Les actes d’appropriation ou de disposition sont particulièrement importants. La vente, la donation ou la cession d’un bien particulier de la succession peut révéler une acceptation tacite.

De même, la cession de droits successoraux peut entraîner l’acceptation de la succession, qu’elle soit faite gratuitement ou contre paiement et qu’elle soit consentie à un cohéritier ou à une autre personne.

Toutefois, certains gestes nécessaires à la conservation des biens n’entraînent pas, à eux seuls, l’acceptation de la succession. Il peut notamment s’agir d’actes conservatoires, de surveillance ou d’administration provisoire accomplis afin de protéger temporairement les biens de la succession.

Par exemple, selon les circonstances, le renouvellement d’une assurance, certaines mesures visant à préserver les biens ou la vente de biens susceptibles de dépérir peuvent constituer des mesures conservatoires plutôt qu’une acceptation de la succession.

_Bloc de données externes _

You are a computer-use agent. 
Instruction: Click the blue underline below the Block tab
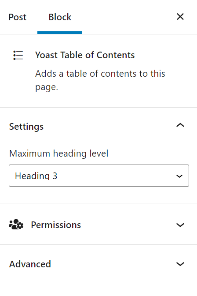pyautogui.click(x=60, y=33)
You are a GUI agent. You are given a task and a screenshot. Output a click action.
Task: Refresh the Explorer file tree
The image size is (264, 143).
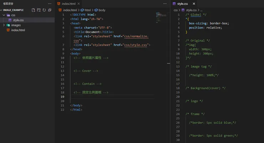[x=44, y=10]
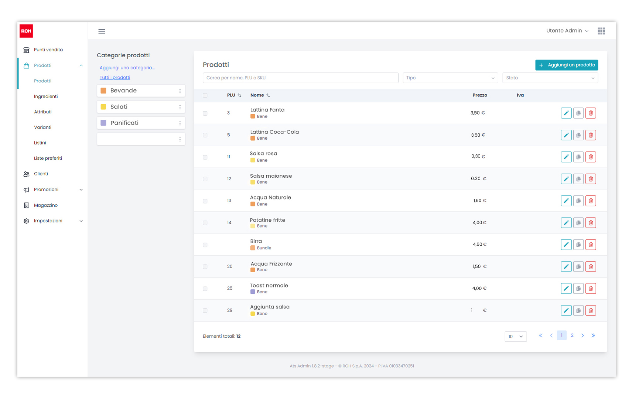This screenshot has width=639, height=399.
Task: Open options menu for Bevande category
Action: (180, 91)
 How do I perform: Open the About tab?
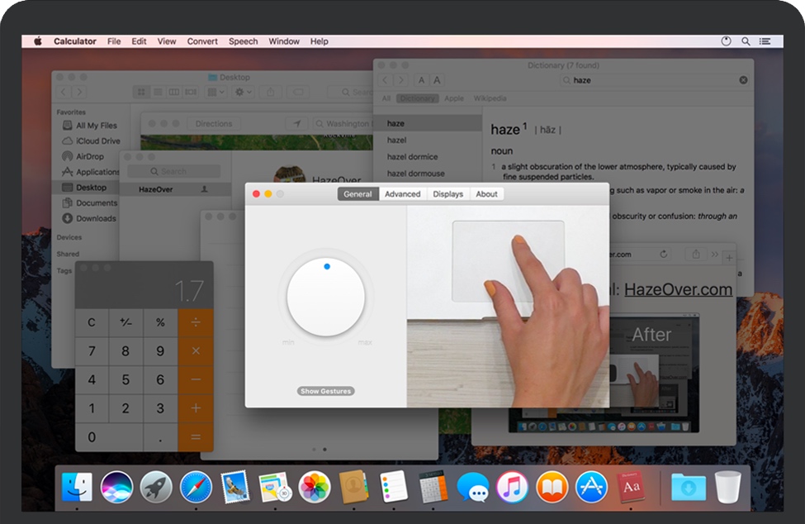(487, 194)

La loi prévoit également certaines exceptions concernant notamment les vêtements, papiers personnels, décorations, diplômes et souvenirs de famille du défunt. Leur partage n’emporte pas, à lui seul, acceptation de la succession, sous réserve des conditions prévues par la loi.

En pratique, si vous avez l’intention de renoncer à une succession, évitez de disposer des biens de la succession, de vous les approprier ou d’exercer des droits réservés aux héritiers avant d’avoir complété votre renonciation. En cas de doute sur un geste à poser, il est préférable d’en vérifier les conséquences juridiques au préalable.